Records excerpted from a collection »

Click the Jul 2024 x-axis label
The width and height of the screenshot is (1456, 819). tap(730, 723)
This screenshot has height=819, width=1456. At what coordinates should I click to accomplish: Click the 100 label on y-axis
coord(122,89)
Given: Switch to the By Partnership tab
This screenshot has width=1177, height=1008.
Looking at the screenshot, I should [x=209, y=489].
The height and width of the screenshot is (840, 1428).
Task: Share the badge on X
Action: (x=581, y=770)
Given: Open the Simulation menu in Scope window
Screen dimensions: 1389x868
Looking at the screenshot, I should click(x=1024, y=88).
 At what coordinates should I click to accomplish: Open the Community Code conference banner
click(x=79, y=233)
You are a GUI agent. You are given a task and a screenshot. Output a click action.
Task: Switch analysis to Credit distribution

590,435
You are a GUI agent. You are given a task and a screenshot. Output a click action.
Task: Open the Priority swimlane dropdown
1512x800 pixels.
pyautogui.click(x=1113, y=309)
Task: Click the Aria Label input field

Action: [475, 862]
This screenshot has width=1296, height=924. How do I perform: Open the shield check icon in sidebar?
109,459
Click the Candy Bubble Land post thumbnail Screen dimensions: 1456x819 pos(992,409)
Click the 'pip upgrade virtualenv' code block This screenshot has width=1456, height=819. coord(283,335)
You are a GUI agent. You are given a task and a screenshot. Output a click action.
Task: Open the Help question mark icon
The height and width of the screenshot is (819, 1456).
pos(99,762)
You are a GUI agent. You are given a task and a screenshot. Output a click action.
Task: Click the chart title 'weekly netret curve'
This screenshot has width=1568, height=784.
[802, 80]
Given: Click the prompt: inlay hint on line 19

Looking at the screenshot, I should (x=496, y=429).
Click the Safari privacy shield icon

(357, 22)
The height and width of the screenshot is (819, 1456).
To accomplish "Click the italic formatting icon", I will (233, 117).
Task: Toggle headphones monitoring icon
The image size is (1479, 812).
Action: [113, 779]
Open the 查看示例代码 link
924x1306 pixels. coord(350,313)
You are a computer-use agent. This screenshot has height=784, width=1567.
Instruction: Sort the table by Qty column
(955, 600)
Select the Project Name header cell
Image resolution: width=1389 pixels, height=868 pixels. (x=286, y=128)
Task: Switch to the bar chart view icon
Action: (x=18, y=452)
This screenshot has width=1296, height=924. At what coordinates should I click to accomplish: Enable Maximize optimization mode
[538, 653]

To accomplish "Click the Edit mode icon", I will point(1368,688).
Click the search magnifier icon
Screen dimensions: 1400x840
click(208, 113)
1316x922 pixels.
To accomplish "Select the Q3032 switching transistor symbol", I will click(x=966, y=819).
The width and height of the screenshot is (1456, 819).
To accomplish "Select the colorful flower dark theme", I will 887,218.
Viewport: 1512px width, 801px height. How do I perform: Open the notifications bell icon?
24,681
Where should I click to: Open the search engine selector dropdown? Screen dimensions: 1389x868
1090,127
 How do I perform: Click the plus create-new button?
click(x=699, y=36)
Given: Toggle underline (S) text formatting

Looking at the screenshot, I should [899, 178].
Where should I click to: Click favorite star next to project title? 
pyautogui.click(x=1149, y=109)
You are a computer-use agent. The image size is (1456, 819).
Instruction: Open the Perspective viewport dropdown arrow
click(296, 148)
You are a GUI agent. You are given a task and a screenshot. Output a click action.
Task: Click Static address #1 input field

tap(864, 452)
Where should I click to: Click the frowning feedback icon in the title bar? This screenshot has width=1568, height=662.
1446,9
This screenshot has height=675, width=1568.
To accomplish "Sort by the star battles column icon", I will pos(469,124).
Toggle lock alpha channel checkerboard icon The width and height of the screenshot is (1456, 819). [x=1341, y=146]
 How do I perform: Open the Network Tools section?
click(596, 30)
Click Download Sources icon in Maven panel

Exercise prompt » Repeat exactly the lines above from the one with "Given: Switch to the By Partnership tab" up to and including the one with "Task: Open the Priority swimlane dropdown". No other line belongs in the reply.

Result of the exercise »
Given: Switch to the By Partnership tab
This screenshot has width=1177, height=1008.
Looking at the screenshot, I should [x=209, y=489].
The height and width of the screenshot is (840, 1428).
Task: Share the badge on X
Action: (x=581, y=770)
Given: Open the Simulation menu in Scope window
Screen dimensions: 1389x868
Looking at the screenshot, I should click(x=1024, y=88).
 At what coordinates should I click to accomplish: Open the Community Code conference banner
click(x=79, y=233)
You are a GUI agent. You are given a task and a screenshot. Output a click action.
Task: Switch analysis to Credit distribution

590,435
You are a GUI agent. You are given a task and a screenshot. Output a click action.
Task: Open the Priority swimlane dropdown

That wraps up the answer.